GIVEN REQUEST>
Can you put the lines of the records below into a Markdown table with the columns Row and Text, starting at the line containing "Screen dimensions: 1132x640" and ending at the line containing "Action: point(20,624)", skipping blank lines and leaving out the pictures?

DATASET CONTENT>
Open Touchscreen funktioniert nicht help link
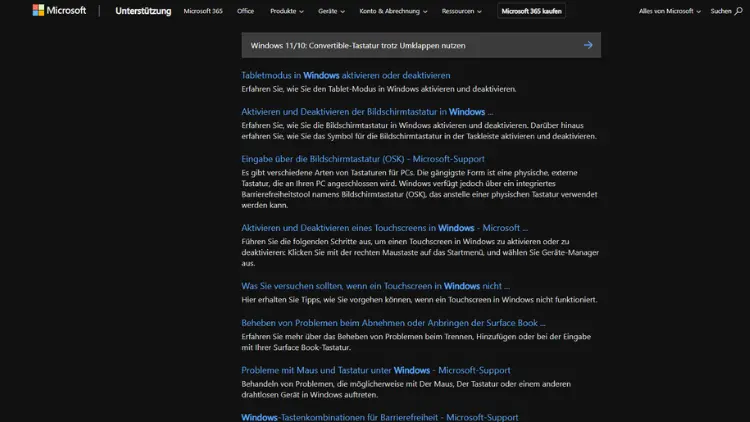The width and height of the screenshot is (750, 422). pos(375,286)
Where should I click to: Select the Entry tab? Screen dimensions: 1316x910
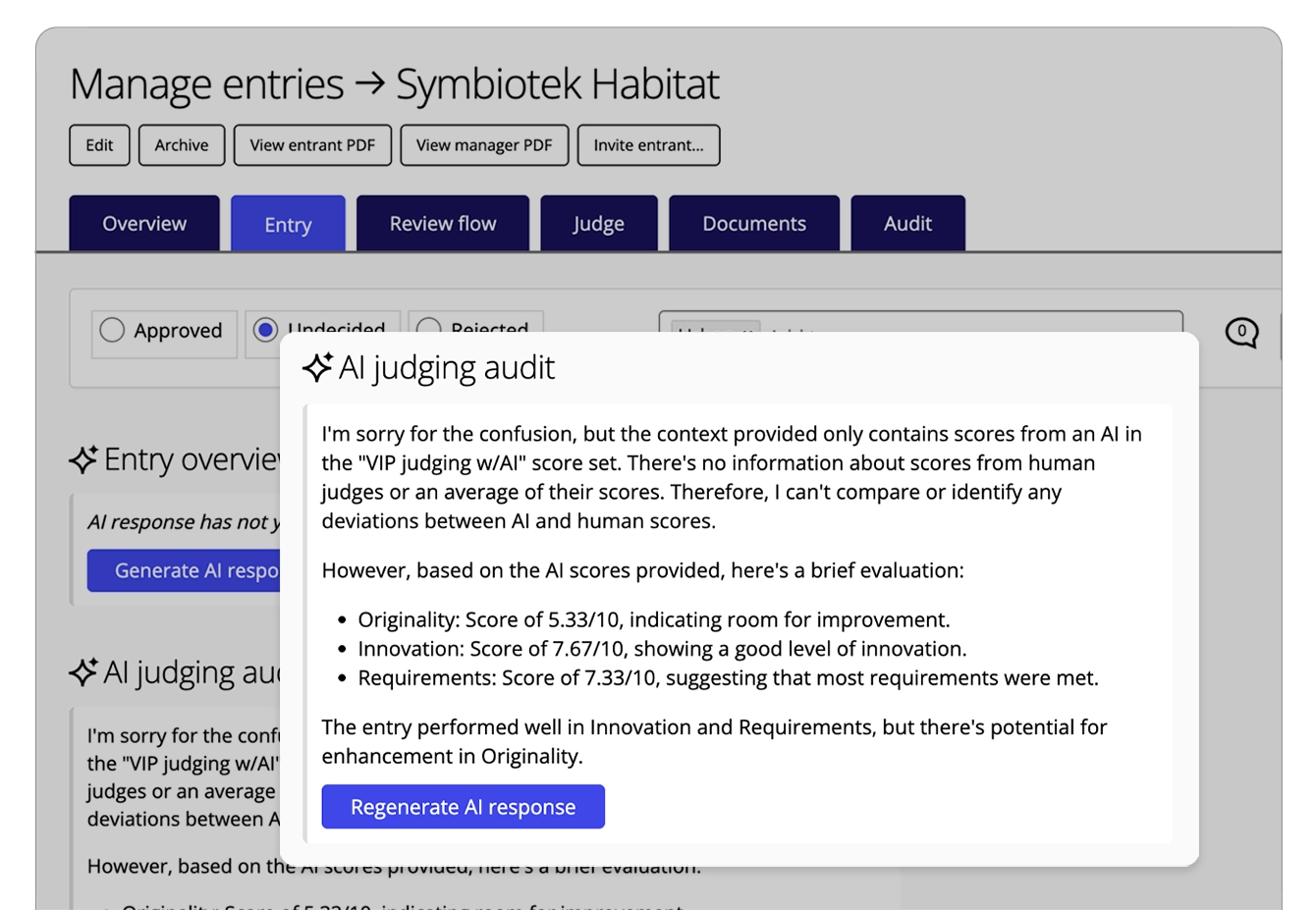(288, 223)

* * *

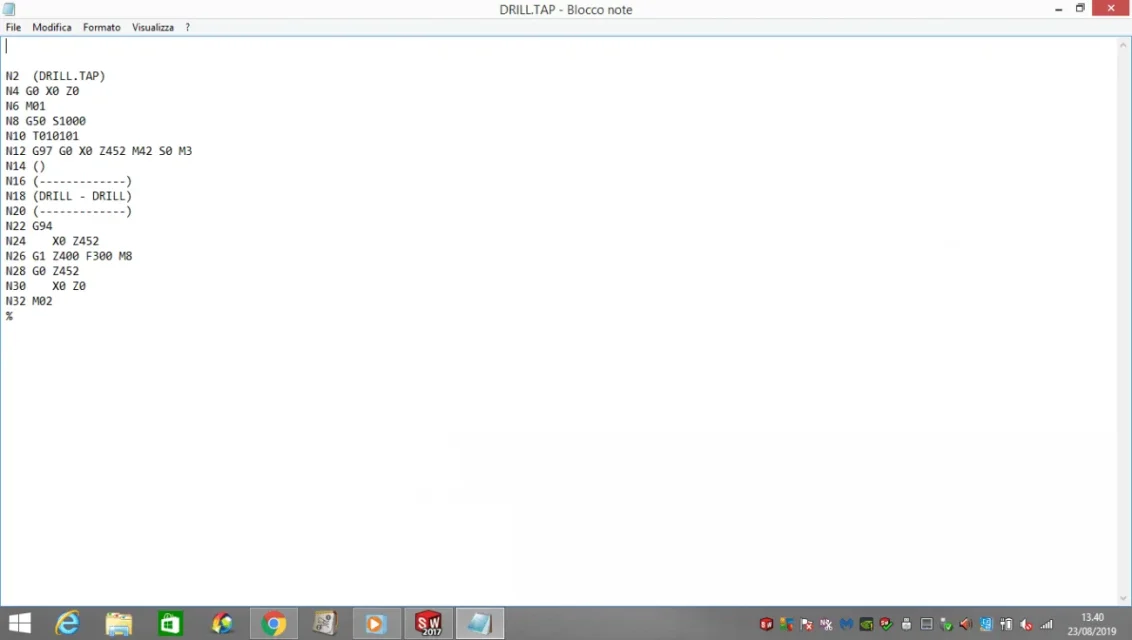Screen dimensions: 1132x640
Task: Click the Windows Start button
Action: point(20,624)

* * *

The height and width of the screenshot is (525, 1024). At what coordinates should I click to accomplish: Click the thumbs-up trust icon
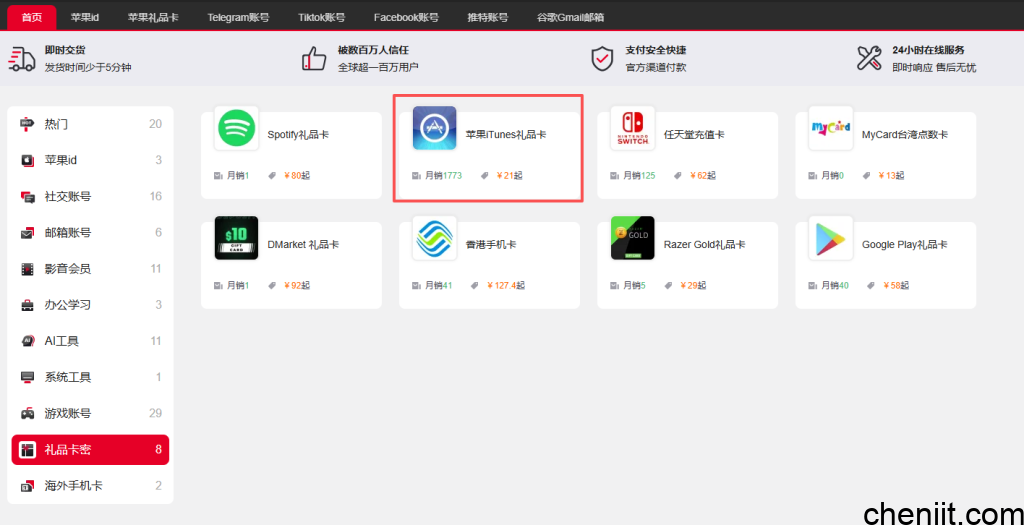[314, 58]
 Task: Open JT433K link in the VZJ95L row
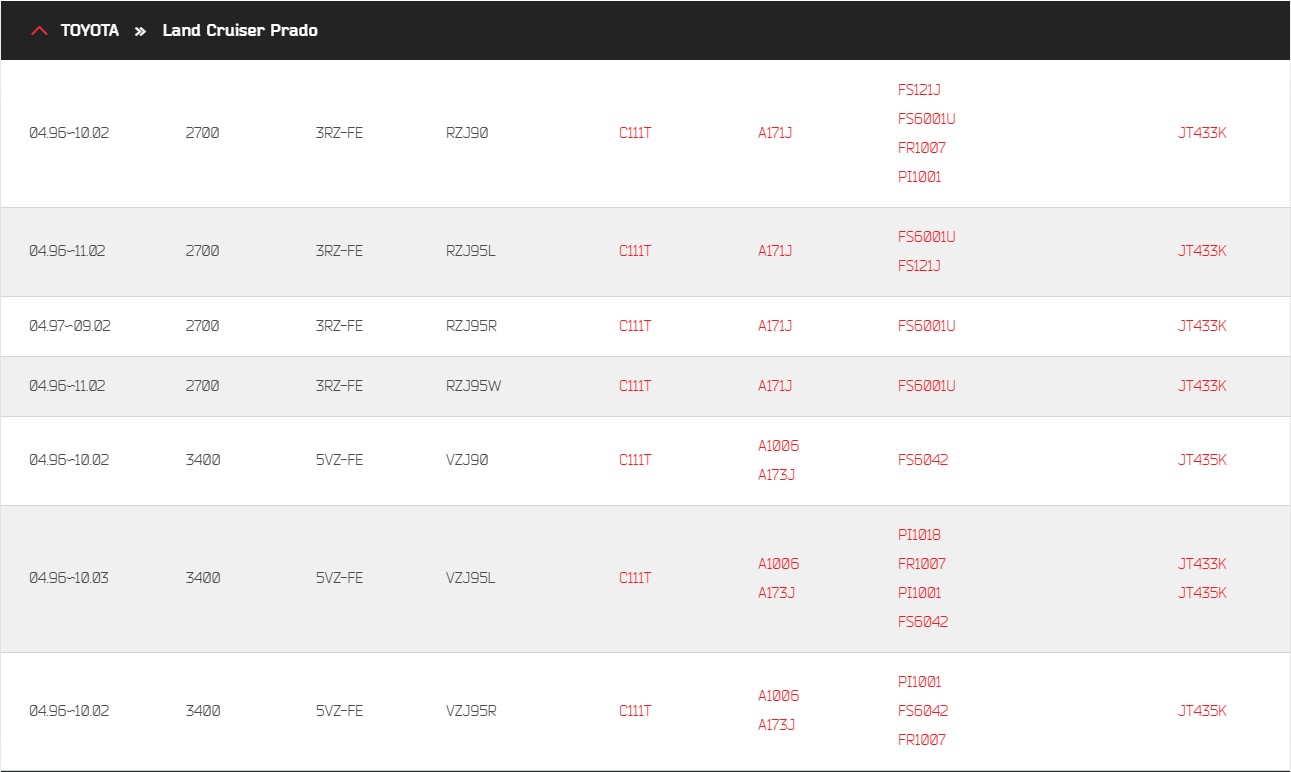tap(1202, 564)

WRITTEN RESPONSE>
| Row | Text |
|---|---|
| 1 | Screen dimensions: 1132x640 |
| 2 | Task: Click the Windows Start button |
| 3 | Action: point(20,624) |